Stored records
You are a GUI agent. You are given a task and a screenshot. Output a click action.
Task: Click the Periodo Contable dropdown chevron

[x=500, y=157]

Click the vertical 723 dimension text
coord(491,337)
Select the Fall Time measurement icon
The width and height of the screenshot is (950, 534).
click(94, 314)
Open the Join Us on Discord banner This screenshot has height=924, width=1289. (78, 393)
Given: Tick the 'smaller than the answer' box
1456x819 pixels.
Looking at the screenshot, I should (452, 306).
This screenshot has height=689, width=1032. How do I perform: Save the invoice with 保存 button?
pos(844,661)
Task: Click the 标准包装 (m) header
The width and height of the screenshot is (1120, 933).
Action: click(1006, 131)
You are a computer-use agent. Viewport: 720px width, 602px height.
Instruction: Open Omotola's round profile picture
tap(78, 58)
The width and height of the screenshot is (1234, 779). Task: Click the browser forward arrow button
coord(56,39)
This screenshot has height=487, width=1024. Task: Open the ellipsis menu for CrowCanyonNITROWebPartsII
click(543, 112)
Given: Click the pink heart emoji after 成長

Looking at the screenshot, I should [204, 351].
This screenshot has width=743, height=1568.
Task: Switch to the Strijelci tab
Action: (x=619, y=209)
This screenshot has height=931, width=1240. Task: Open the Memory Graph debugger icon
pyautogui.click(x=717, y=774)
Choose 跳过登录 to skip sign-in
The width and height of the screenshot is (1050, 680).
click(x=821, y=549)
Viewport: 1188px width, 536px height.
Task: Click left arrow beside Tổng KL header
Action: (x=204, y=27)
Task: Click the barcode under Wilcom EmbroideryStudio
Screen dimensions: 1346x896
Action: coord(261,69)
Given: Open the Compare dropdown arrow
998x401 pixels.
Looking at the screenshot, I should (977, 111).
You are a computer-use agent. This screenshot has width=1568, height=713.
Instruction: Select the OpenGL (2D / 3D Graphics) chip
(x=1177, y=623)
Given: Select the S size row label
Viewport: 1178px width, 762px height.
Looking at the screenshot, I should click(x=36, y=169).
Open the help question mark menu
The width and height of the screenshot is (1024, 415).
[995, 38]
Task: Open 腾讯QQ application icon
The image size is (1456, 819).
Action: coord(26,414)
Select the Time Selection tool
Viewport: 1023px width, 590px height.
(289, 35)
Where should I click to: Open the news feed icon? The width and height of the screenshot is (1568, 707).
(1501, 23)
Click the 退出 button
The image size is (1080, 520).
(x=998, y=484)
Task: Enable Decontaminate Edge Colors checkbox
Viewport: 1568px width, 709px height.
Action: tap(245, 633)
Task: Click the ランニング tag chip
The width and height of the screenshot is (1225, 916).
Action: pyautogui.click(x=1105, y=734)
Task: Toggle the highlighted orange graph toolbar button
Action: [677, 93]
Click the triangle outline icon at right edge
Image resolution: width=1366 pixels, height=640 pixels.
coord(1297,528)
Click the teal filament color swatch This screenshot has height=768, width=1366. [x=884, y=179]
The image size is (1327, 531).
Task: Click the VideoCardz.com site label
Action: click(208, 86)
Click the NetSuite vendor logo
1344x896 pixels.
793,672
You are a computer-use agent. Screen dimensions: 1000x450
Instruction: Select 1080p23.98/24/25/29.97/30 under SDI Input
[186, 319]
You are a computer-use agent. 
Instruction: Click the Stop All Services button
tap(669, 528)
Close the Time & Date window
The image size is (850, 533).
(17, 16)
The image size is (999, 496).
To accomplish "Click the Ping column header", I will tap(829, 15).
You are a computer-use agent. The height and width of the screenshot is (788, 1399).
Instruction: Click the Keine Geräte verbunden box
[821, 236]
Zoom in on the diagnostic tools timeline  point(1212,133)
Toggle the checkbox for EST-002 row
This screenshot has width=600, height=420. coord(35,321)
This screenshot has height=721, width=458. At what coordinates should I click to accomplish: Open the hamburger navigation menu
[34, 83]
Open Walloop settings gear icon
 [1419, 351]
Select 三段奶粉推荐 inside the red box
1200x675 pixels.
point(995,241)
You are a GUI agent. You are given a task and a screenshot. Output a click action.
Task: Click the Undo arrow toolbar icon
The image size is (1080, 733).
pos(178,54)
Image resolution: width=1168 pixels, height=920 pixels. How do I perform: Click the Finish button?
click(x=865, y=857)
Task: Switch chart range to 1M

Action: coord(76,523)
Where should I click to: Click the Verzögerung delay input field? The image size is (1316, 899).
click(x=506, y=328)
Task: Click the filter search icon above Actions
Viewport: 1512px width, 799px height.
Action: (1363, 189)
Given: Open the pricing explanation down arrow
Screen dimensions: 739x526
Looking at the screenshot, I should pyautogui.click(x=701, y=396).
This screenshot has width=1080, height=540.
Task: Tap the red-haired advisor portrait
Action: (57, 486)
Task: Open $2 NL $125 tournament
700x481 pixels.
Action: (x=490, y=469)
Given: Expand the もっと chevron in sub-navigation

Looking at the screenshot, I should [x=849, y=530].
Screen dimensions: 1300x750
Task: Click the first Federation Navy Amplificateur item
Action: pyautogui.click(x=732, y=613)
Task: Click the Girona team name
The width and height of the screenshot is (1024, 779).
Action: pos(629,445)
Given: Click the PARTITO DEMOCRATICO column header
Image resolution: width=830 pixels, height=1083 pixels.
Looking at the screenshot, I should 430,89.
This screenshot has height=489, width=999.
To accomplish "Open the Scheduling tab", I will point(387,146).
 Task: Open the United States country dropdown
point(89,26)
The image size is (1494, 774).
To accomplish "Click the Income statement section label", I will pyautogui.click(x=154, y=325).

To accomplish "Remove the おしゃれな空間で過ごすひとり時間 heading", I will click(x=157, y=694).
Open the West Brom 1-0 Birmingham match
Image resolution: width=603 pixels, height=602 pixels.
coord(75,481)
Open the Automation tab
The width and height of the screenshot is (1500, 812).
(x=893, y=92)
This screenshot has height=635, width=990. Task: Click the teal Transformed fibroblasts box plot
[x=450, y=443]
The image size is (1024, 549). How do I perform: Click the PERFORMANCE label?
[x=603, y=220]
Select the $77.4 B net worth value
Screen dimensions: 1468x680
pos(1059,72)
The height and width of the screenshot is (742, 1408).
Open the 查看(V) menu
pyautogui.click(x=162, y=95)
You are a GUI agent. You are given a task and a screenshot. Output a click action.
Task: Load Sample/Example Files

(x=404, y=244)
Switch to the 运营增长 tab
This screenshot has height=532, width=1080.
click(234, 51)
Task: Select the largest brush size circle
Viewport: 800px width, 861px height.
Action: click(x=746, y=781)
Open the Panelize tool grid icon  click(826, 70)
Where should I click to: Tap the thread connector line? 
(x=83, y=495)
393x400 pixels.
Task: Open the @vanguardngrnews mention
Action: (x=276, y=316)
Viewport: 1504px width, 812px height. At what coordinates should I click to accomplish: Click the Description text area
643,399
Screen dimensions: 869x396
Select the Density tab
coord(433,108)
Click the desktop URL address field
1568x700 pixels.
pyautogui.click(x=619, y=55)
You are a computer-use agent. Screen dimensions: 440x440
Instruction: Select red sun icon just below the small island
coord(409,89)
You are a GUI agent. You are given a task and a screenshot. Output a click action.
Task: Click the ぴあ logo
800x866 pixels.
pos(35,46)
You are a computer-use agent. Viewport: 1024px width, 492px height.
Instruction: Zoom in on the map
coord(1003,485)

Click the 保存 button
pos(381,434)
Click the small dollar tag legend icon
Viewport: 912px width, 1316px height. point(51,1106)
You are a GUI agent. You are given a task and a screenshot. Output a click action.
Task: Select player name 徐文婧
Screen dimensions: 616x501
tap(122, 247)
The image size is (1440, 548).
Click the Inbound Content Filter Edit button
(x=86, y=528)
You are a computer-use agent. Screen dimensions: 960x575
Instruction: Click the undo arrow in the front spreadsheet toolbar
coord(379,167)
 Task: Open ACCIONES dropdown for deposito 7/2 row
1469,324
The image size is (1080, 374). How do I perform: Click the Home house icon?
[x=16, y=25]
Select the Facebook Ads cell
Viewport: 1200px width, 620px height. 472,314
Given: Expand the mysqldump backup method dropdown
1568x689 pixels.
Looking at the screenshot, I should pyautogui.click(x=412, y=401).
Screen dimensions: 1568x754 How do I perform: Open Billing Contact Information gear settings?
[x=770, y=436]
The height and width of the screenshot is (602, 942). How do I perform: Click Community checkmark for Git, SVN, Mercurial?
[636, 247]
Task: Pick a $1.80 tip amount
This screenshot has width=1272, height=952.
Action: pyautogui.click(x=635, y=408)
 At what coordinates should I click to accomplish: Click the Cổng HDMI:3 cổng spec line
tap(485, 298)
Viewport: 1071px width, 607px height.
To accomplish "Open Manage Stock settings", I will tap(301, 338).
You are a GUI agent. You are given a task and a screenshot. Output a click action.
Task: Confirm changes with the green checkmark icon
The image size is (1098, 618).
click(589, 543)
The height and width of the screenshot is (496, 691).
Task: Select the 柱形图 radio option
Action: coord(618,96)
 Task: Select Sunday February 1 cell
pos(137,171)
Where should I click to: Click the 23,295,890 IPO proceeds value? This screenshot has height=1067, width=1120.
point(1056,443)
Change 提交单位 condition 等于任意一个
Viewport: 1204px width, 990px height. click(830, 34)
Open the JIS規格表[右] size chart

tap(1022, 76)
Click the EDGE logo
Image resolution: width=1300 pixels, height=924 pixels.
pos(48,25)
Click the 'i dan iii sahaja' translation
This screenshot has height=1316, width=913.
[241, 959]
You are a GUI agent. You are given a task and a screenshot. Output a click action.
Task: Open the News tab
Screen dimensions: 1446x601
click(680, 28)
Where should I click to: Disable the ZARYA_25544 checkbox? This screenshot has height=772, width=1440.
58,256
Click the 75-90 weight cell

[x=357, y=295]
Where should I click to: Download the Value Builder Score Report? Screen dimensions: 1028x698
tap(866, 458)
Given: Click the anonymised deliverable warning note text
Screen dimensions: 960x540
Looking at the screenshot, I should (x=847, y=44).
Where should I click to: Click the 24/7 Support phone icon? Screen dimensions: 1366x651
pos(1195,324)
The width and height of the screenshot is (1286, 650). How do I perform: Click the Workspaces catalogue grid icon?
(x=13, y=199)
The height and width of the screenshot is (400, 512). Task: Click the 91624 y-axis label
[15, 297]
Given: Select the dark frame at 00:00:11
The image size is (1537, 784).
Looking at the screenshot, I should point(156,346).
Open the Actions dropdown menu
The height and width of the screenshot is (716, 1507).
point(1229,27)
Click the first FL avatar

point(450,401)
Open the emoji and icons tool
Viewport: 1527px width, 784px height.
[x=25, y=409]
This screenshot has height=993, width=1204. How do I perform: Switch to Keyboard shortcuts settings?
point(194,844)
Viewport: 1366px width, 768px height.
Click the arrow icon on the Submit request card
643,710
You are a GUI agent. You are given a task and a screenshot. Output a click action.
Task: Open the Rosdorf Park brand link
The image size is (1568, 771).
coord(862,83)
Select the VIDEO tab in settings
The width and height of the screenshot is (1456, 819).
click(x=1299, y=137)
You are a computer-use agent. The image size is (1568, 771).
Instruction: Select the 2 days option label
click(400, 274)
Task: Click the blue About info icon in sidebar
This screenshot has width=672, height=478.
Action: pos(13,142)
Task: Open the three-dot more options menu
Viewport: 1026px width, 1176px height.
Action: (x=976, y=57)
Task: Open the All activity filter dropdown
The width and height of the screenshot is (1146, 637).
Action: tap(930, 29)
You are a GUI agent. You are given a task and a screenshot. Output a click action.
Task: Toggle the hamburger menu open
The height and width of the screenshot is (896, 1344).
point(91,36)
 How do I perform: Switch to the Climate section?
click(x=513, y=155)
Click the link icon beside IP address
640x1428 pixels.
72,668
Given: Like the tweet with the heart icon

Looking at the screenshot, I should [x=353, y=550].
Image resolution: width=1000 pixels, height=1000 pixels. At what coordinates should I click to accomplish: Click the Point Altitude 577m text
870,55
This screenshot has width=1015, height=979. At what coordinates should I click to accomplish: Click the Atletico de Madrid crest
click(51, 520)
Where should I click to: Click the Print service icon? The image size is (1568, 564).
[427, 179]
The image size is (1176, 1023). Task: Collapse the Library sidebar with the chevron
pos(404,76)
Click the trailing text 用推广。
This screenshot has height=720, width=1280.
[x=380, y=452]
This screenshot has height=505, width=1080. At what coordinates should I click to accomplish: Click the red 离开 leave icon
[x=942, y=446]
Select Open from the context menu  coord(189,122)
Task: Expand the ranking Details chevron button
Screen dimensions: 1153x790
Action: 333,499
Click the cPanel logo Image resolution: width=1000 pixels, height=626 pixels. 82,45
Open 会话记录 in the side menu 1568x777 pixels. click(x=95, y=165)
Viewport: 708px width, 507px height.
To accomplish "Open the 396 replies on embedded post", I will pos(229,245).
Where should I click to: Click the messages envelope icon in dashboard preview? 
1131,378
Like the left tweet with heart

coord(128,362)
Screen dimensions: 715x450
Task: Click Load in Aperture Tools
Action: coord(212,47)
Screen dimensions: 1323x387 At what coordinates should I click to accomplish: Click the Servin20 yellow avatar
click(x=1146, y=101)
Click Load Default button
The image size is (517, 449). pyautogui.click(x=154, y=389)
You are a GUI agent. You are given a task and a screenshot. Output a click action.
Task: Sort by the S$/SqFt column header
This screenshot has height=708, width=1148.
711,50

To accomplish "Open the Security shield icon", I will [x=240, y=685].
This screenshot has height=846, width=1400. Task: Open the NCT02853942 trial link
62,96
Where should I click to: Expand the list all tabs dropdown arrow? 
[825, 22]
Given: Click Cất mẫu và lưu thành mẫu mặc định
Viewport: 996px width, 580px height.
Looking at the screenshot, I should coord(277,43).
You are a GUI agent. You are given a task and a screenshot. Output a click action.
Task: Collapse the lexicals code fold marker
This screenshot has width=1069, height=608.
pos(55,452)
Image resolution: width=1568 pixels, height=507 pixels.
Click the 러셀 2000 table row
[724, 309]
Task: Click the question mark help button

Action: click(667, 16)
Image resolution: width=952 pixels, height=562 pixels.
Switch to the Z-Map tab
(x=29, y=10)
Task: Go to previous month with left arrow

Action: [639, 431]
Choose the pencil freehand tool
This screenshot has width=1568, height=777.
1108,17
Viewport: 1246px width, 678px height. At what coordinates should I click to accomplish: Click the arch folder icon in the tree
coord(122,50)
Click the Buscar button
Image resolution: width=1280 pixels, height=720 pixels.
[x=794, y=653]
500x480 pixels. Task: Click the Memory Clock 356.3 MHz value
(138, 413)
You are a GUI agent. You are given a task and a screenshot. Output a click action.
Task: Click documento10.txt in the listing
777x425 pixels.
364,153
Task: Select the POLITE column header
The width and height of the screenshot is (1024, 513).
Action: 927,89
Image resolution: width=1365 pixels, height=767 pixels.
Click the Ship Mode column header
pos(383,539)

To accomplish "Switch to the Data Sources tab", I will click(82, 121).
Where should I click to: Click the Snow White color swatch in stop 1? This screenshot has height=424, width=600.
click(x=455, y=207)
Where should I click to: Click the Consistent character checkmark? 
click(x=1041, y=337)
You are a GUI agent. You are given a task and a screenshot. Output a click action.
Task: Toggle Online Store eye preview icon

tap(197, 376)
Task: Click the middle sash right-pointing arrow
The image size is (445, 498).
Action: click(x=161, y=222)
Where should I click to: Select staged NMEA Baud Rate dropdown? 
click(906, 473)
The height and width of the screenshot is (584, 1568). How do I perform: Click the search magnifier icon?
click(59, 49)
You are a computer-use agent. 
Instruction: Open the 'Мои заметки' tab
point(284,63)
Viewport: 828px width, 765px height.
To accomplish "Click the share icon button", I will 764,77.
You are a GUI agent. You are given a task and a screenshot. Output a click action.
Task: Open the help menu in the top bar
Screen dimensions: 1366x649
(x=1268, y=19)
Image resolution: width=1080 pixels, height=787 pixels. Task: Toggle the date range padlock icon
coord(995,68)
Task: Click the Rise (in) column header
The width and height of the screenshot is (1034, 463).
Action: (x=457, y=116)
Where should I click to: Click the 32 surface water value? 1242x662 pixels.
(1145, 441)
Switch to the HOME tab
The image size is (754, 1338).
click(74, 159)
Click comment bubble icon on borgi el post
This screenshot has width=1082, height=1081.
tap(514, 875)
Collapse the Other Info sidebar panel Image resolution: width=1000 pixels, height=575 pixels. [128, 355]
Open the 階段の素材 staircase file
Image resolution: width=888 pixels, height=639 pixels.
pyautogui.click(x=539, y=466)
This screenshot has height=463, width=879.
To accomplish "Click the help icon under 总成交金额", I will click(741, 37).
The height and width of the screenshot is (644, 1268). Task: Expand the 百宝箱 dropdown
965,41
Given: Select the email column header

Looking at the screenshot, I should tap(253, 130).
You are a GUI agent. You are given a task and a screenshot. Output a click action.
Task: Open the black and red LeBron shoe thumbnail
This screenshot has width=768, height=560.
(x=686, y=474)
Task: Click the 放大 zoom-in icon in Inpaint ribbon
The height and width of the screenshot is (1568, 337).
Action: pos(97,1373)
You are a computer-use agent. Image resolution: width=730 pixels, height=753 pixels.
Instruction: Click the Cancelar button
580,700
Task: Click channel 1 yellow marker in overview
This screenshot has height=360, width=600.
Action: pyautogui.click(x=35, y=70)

» **Work to be completed**:
Look back at the entries above and repeat, unchanged, every line from the line holding "Task: Toggle Online Store eye preview icon" through the line holding "Task: Click the Rise (in) column header".

» **Response area**:
Task: Toggle Online Store eye preview icon

tap(197, 376)
Task: Click the middle sash right-pointing arrow
The image size is (445, 498).
Action: click(x=161, y=222)
Where should I click to: Select staged NMEA Baud Rate dropdown? 
click(906, 473)
The height and width of the screenshot is (584, 1568). How do I perform: Click the search magnifier icon?
click(59, 49)
You are a computer-use agent. 
Instruction: Open the 'Мои заметки' tab
point(284,63)
Viewport: 828px width, 765px height.
To accomplish "Click the share icon button", I will 764,77.
You are a GUI agent. You are given a task and a screenshot. Output a click action.
Task: Open the help menu in the top bar
Screen dimensions: 1366x649
(x=1268, y=19)
Image resolution: width=1080 pixels, height=787 pixels. Task: Toggle the date range padlock icon
coord(995,68)
Task: Click the Rise (in) column header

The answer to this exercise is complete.